Cable Modems May Get Easier To Install
The Age
Tuesday October 28, 1997
INTEL, At Home, and closely held Cable Television Labs said they're teaming up to design external cable modems for personal computers that users can install themselves, in a bid to boost acceptance of the nascent technology.
The world's largest chipmaker and the two other companies will work to develop the boxes using the so-called universal serial bus, which allows keyboards, monitors and other accessories to plug into a PC interchangeably.
By teaming up, the companies said they hope to speed acceptance of cable modems - which gives users faster access to the Internet than conventional modems attached to phone lines - by making it easier for consumers to set up the service.
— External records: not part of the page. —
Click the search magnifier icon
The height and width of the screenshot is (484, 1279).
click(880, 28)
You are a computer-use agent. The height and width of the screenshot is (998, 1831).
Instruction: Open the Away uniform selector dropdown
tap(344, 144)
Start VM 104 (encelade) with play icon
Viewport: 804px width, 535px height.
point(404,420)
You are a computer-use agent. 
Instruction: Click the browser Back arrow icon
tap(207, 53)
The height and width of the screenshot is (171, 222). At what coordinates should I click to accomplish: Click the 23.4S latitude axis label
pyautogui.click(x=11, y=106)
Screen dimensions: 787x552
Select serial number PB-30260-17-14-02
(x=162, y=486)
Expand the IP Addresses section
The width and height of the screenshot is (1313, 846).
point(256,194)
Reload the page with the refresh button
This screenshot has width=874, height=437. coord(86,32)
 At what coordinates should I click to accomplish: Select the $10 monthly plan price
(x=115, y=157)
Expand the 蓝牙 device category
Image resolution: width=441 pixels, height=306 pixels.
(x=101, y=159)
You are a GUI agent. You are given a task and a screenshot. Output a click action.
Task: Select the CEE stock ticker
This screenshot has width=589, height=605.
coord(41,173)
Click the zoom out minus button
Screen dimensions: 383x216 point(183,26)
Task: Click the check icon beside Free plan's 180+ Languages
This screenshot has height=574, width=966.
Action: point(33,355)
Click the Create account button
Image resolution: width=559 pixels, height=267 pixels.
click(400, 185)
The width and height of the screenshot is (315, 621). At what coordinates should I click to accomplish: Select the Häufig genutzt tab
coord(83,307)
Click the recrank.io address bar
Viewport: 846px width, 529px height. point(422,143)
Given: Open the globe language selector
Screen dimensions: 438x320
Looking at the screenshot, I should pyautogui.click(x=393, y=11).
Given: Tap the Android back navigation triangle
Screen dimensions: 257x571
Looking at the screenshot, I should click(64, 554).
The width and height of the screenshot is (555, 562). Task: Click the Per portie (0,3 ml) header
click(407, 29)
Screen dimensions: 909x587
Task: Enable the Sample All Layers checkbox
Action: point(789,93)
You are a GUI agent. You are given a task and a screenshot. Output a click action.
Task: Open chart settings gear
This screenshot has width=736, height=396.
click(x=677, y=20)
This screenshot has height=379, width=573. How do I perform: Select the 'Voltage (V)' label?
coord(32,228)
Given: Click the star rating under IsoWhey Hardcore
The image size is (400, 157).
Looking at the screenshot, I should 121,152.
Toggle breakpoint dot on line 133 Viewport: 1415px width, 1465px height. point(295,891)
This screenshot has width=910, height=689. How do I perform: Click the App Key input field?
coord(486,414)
Now, a customer must have a cable installer or technician open up the PC and install the modem and special devices to make it work.
Interest in the cable industry has heated up recently, with Microsoft making a $1 billion investments in Comcast and discussing a similar investment in Tele-Communications in a bid to extend the software giant's products beyond the computer desktop and into living rooms.
Intel, for its part, owns several hundred thousand shares of At Home, a high-speed Internet access company.
The Santa Clara, California-based chipmaker said that by pushing the development of speedy, easier-to-use cable modems, it can help to spur sales of its advanced microprocessors that have multimedia-enhancing technology.
Conventional telephone modems can carry data as fast as 56 kilobits per second, and most consumers have modems limited to 14.4 kb or 28.8 kb.
Cable modems are as fast as 10,000 kb per second.
Intel chips run about 85 per cent of the world's PCs.